Or maybe it is better to avoid this operation? I asked.

To this, Stalin replied that he was also not sure of the need for the operation, but Frunze himself insisted on it, and the most prominent surgeon in the country, Rozanov, who treated him, considered the operation "not dangerous."

So let's talk with Rozanov, - I suggested to Stalin.

He agreed. Soon Rozanov appeared, whom I had met a year earlier in Mukhalatka. Stalin asked him:

Is it true that the operation to be carried out by Frunze is not dangerous?

Like any operation, - answered Rozanov, - it, of course, poses a certain amount of danger. But usually with us such operations pass without any special complications, although you probably know that ordinary cuts sometimes lead to blood poisoning. But these are very rare cases.

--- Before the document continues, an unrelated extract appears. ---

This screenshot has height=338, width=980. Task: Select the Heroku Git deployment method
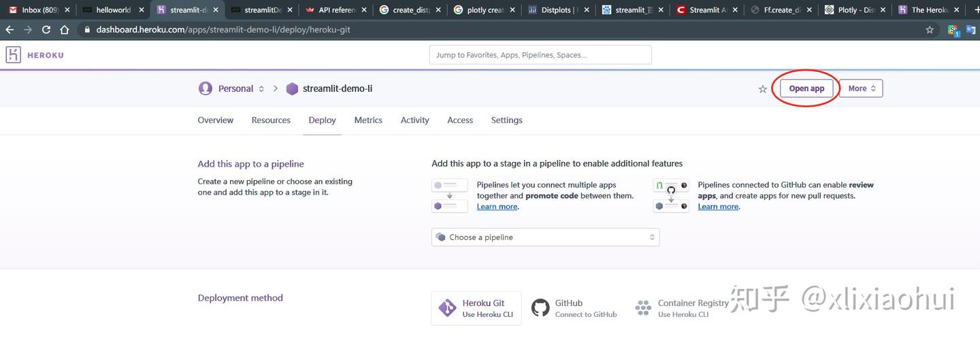[476, 308]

All this was said by Rozanov so confidently that I somewhat calmed down. However, Stalin nevertheless asked one more question, which seemed tricky to me:

Well, if instead of Frunze there was, for example, your brother, would you perform such an operation on him or would you abstain?

Would refrain, - the answer followed.

You see, Comrade Stalin, - replied Rozanov, - peptic ulcer disease is such that if the patient follows the prescribed regimen, you can do without surgery. My brother, for example, would strictly adhere to the regime assigned to him, but Mikhail Vasilyevich, as far as I know him, cannot be kept within the framework of such a regime. He would still travel a lot around the country, participate in military maneuvers, and certainly not follow the prescribed diet. Therefore, in this case, I am for the operation ... "

Then Anastas Ivanovich Mikoyan was told that Frunze himself, in letters to his wife, objected to the operation, wrote that he generally felt much better and he did not see the need to do something radical, he did not understand why the doctors were talking about the operation.

“This struck me,” writes Mikoyan, “because Stalin told me that Frunze himself insisted on the operation. I was told that Stalin played a show with us "in his own spirit," as he put it. He might not have involved Rozanov, it was enough for the GPU to “treat” the anesthetist…”

Memoir literature is not the most reliable source when it comes to specific facts, since memories are created many years after the events described. In addition, memoirs are usually corrected, and sometimes added to by editors and compilers.

In reality, Frunze not only did not resist the operation, but, on the contrary, asked for it. This is evidenced by letters to his wife, Sofia Alekseevna, who was treated in Yalta for tuberculosis. Frunze sent her to Finland and the Crimea, but nothing helped. Sophia Alekseevna felt bad, did not get up. Doctors recommended that she spend the whole winter in Yalta. She was worried: will there be enough money?

Frunze replied:

“I can manage money somehow. Provided, of course, that you will not pay for all the doctor's visits from your own funds. There is not enough money for this. The last time I took money from the Central Committee. I think we'll survive the winter. If only you stood firmly on your feet ... "

“I'm still in the hospital. On Saturday there will be a new council. I am completely healthy now. I'm afraid that they will refuse the operation."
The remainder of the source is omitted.